The Indian Embassy of Oman issued a circular on Monday (Sept 19) about discontinuing the financial guarantee scheme. This will ensure smooth hiring by employers and recruitment agencies.
Recently, the Indian government scrapped a similar scheme in Kuwait. Talks are on to do the same for Bahrain too
“It seems that the Indian government is going to remove the bank guarantee protection for Indian women domestic workers in all Gulf countries, leaving them less protected,” said Josephine Valarmathi of the National Domestic Workers Movement in India, NDTV reports.
According to Oman government data, Arab countries employ almost 700,000 Indians. Women constitute 6 per cent of the total, working as domestic help. They are often physically and sexually abused. Men work as construction workers, gardeners and drivers.

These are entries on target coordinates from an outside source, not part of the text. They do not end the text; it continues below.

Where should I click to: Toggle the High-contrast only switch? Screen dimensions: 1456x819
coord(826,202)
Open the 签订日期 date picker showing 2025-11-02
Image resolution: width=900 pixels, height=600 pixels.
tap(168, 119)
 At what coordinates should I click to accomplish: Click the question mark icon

“Even after being recruited through official channels, Indian women domestic helps are exploited both physically and mentally,” – Rafeek Ravuther
The abuse of domestic workers in the past had led India to sign a treaty with Oman. It said that employers have to provide a bank guarantee certificate of $2,800 to the Indian embassy in Muscat. This was to protect the domestic workers’ interest in cases of non-payment of dues and harassment. This would also ensure that their employers fund their medical aid if the workers have to return home after abuse.
However, this agreement only works if the six recognised state recruitment agencies employ the domestic workers. Women using unofficial channels or conned by fake agents did not come under the government agreement.

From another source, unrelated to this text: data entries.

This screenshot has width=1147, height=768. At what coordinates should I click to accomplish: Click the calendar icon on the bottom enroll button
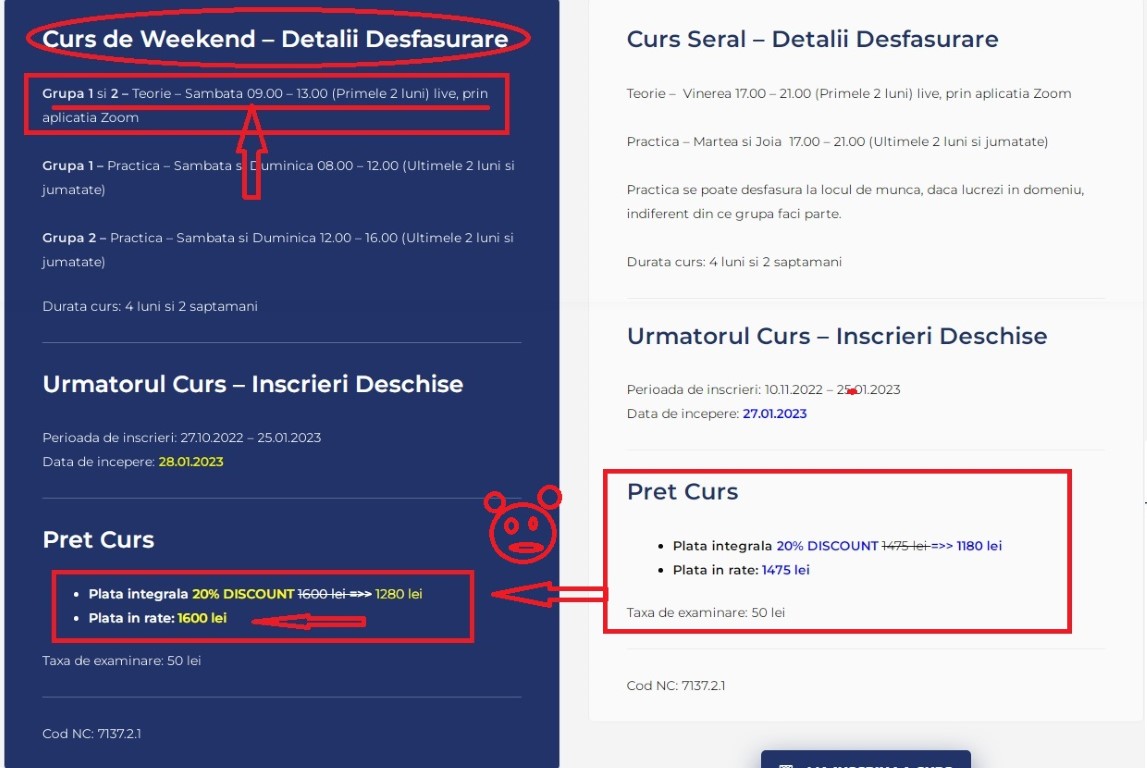tap(786, 766)
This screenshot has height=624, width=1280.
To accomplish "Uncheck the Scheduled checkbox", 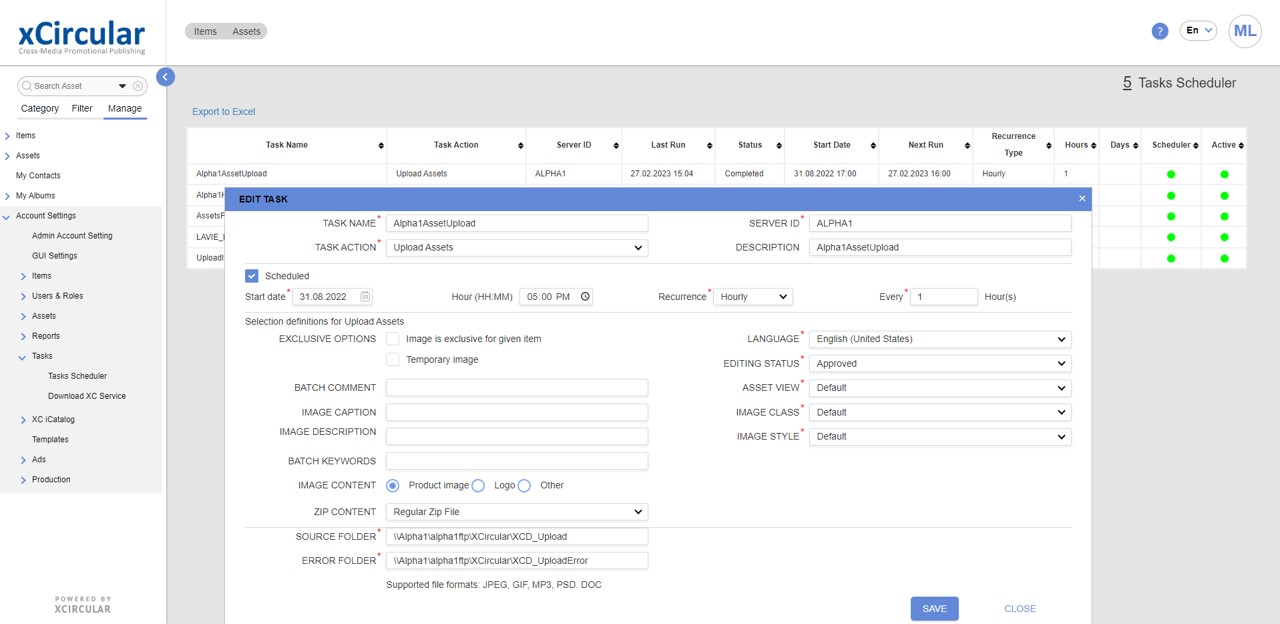I will point(252,276).
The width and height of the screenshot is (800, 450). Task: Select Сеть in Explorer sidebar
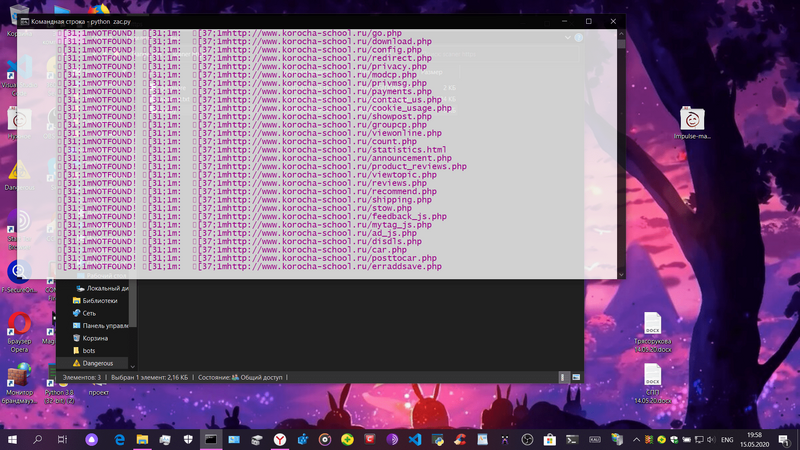[x=89, y=313]
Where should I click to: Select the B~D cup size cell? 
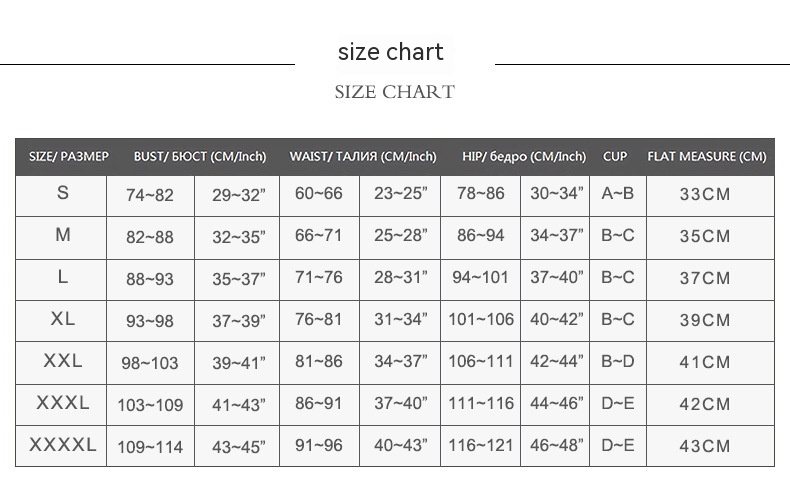(617, 362)
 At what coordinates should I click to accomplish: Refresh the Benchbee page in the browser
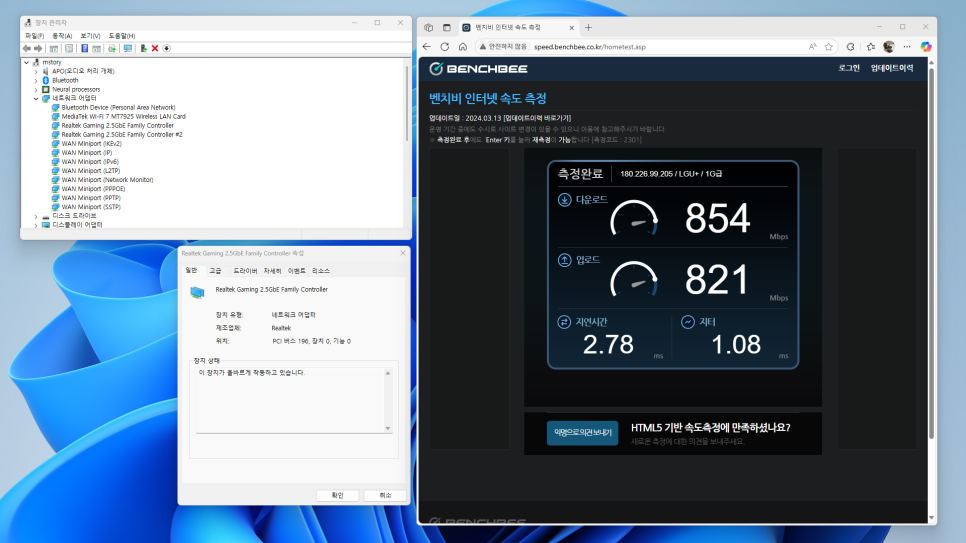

India also tried to raise worker protection in gulf countries by setting up E-migrate in 2015. It required employers to get online clearance from the government to hire blue-collar workers and domestic helps.
Back then, India authorised around 60,000 domestic workers to work in the Middle-east until December 2016.
“Even after official channels recruit women domestic workers their employers exploit them both physically and mentally,” said Rafeek Ravuther, director of the Centre for Indian Migrant Studies told the Thomson Reuters Foundation. Petitioners are calling for strict measures to protect the lives of women working as domestic helps in Gulf countries.